The most effective countermeasure remains the amnesty writ. A mother is offered late registration under “Voluntary Compliance.” The child enters the Ledger. The notation follows forever. The Purist network fractures over whether one marked life is preferable to one hidden death. Bureau mercy, as usual, arrives wearing clean gloves and carrying a hook.

#On Their Present Condition

As of A.S. 201, Blood-Kin Purists remain active in Zones 2 and 3, with stubborn pockets along forward supply corridors where displacement has made cousins harder to verify and easier to invent. Their influence rises after each levy tightening, each Orphanarium sweep, each Purity raid that takes a child and returns a receipt.

They are wrong often. Let the Ledger have that truth. They keep children too close. They trust kin who should have been left to rot outside the family door. They turn rescue into lineage and lineage into a little idol with a chipped bowl of milk before it. Their failures have filled interrogation cells, orphan wagons, and the neat red columns of Purity success reports.

They are right often enough to remain dangerous.

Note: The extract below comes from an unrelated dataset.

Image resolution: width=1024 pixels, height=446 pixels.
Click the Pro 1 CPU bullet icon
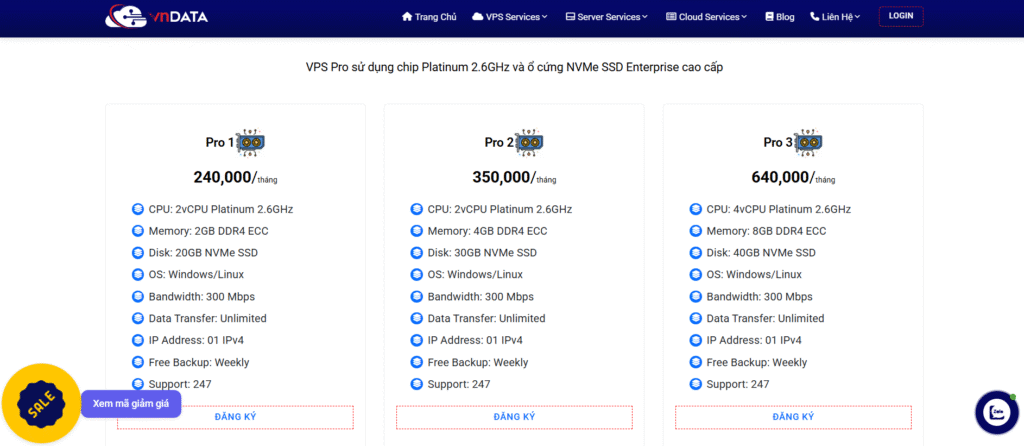138,209
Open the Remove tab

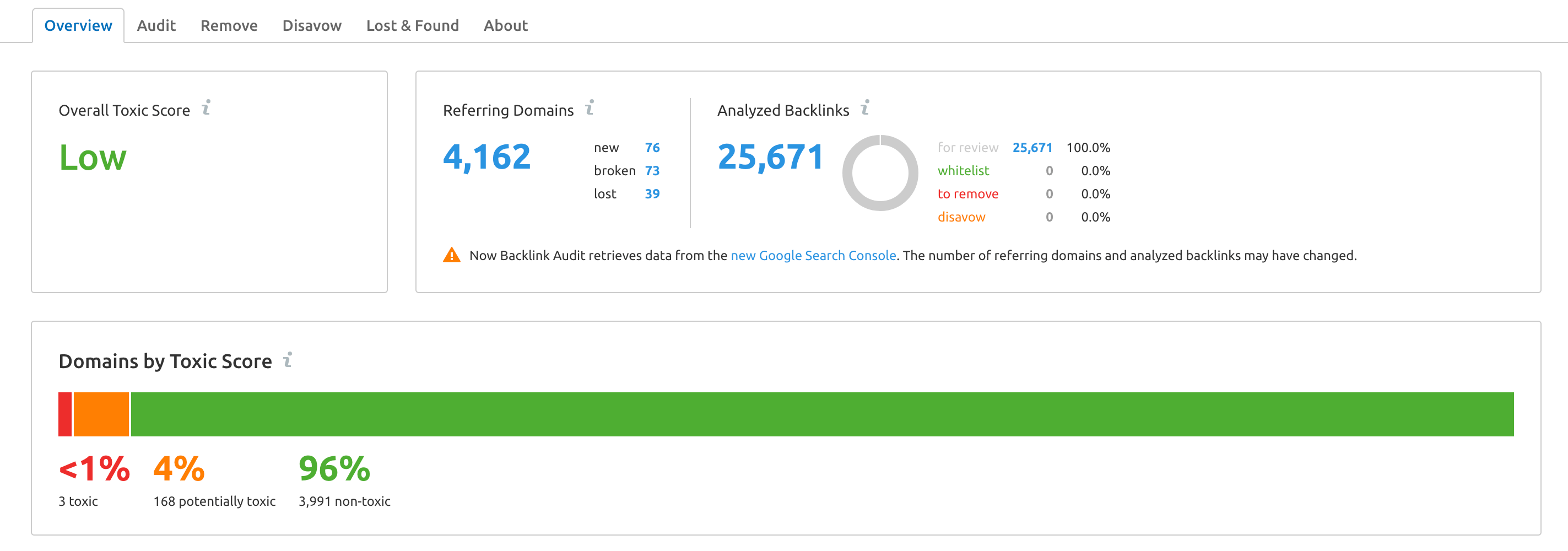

A child hidden by the Blood-Kin Purists may know her mother’s sister, her grandmother’s cough, her grandfather’s forbidden song, the saint whose candle her family still lights behind the stove, the proper insult for the registrar’s limp, and the name she must never say when bells are ringing. Such knowledge has no registration number. Such knowledge feeds no bastion. Such knowledge is, by every proper standard of Synodal governance, contraband.